SQL Truncate vs Delete

The primary distinction is that the delete statement deletes data without resetting a table's identification, whereas the truncate command restores the identity of a specific table.

Both the delete and truncate commands can be used to remove table data.

Delete Truncate
The delete statement is used to erase single or multiple records from a current table based on a set of criteria. We can not avoid the integrity violating mechanisms with this command. The truncate command deletes the whole contents of an existing table but not the table itself. The table structure, or schema, is preserved.
It is a DML(Data Manipulation Language) command. While it is a DDL(Data Definition Language) command.
It can utilise the WHERE clause to filter any specific row or data from the table. The table is not filtered using the WHERE clause.
A tuple is locked before being deleted with the DELETE statement. The data page is locked before the table data is removed via this command.
The DELETE command is slower than the TRUNCATE command because it takes up more transaction space than the TRUNCATE command since it keeps a log for each removed row. The TRUNCATE command is faster than the DELETE command because it uses less transaction space because it keeps a transaction record for the complete data page rather than each row.
To use this command, we'll require the DELETE privilege. To use Truncate on a table, the table must have at least ALTER access.
After performing the DELETE statement on the table, the identity of the column is preserved. Identity If the table has an identity column, the column is reset to its seed value.
The delete can be used with indexed views. Truncate cannot be used with indexed views.
Using the COMMIT or ROLLBACK statements, we can recover the erased data. After performing this command, we are unable to recover the erased data.
It will lock the row before deletion. It will lock the data page before deletion.
This command can also enable the table's triggers and cause them to fire. This command does not cause any of the table's triggers to fire.
Because this operation just deletes data, it does not reset the table identity. It resets the table identity each time.

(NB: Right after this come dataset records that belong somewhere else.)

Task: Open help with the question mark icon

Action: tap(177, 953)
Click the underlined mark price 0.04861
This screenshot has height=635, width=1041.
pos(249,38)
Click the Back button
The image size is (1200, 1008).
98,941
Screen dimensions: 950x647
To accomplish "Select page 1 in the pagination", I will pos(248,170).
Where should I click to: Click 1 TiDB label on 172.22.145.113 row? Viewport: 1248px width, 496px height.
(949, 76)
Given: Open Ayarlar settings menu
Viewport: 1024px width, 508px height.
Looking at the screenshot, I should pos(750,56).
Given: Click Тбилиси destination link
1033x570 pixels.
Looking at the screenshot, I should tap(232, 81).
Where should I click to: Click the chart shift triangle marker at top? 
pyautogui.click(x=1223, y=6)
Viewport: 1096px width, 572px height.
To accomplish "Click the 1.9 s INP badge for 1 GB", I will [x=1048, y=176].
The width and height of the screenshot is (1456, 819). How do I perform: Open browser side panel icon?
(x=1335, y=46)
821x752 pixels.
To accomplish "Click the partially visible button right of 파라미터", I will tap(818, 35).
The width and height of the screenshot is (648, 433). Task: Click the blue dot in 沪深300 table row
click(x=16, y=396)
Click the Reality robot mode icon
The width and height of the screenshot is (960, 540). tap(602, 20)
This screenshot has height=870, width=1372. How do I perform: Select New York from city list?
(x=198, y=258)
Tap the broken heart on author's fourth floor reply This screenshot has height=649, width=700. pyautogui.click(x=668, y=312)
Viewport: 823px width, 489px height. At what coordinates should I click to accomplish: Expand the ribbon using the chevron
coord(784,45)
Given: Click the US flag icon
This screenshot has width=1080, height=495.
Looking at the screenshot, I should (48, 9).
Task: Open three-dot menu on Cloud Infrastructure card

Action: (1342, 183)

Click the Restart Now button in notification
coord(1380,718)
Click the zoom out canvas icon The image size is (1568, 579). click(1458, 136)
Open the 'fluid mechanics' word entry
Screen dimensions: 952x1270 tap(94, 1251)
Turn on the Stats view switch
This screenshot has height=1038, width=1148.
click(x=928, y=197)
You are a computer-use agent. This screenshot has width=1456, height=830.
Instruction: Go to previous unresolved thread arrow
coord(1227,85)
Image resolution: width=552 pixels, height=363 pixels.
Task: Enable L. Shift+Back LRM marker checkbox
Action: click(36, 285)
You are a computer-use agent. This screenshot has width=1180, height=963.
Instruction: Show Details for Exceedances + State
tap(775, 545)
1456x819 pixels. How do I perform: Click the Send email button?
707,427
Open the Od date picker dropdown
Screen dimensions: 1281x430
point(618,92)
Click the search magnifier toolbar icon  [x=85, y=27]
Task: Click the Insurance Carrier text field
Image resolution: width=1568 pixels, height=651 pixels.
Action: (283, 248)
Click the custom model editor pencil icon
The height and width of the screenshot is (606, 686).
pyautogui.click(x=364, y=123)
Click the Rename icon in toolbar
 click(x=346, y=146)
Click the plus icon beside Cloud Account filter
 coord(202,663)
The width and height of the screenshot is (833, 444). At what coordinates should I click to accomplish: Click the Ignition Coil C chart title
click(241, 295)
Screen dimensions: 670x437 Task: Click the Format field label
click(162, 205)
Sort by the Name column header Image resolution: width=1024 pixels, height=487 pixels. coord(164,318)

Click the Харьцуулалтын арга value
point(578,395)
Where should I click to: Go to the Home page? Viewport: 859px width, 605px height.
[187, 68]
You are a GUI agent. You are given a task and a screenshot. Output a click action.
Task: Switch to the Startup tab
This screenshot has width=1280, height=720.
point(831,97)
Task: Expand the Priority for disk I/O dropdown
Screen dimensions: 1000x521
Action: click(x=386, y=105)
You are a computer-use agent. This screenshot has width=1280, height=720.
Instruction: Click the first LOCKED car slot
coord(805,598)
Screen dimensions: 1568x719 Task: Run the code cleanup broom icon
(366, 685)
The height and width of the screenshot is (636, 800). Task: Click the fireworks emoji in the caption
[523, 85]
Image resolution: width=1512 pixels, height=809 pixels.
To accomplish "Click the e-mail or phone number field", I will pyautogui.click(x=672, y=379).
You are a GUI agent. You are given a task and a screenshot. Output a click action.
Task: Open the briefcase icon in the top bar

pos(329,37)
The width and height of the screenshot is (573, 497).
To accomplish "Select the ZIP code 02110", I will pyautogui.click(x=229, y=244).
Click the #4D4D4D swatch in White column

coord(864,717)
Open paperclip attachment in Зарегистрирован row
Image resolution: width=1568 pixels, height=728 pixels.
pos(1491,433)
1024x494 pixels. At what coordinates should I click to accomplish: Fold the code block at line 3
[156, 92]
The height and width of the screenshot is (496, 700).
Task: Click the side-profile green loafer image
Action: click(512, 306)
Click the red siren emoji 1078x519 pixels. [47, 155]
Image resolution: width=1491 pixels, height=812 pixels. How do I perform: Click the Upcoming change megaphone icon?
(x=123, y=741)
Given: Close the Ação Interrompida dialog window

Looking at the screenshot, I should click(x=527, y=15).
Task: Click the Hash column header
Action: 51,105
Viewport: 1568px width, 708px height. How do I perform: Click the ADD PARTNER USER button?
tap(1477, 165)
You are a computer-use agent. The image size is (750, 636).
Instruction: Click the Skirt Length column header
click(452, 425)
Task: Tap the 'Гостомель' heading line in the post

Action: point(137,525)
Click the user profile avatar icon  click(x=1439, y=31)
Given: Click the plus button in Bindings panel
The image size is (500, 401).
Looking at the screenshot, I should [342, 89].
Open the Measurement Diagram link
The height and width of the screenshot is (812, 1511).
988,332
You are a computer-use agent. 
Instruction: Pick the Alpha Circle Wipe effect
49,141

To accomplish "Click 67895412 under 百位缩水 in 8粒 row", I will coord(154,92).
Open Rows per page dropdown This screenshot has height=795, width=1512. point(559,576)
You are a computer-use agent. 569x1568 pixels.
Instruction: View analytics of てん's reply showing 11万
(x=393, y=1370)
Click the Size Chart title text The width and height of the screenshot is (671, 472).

SQL Truncate vs Delete vs Drop

Main Article :- Sql difference between TRUNCATE, DELETE and DROP

1. To remove rows from a table, use the command. Removes all rows from a table. Command removes a table from the database.
2. It's required to extract rows or records based on the WHERE clause's requirements. It is used to delete the entire table, including the schema and structure. It's used to delete all of a table's records without changing the table's schema.
3. To only remove certain rows, use the WHERE clause. All rows will be eliminated if there is no WHERE condition. There is no WHERE clause. There is no WHERE clause.
4. It is a DML command. As a result, the operation can be rolled back. It is a DDL command. As a result, the changes cannot be rolled back or undone. It is a DDL command. As a result, the changes cannot be rolled back or undone.
5. It checks every row before deleting, which makes it slower and takes longer. It is quicker and saves time. It takes less time to execute than DELETE because it does not examine every row before deleting.
6. To make a change permanent or undo it, you must COMMIT or ROLLBACK the transaction after performing a DELETE operation. All rows, indexes, and privileges in the tables will be erased as well. DML triggers will not be triggered. The operation cannot be rolled back. No triggers will be fired and the process will not be rolled back. As a result, TRUCATE is speedier and uses less undo space than DELETE.
7. It also free up the space containing the table. tables will no longer be valid. It doesn’t free up the space containing the table.
8. Delete is executed by taking row level lock. Drop is executed after there is no lock. Truncate is executed by taking table lock.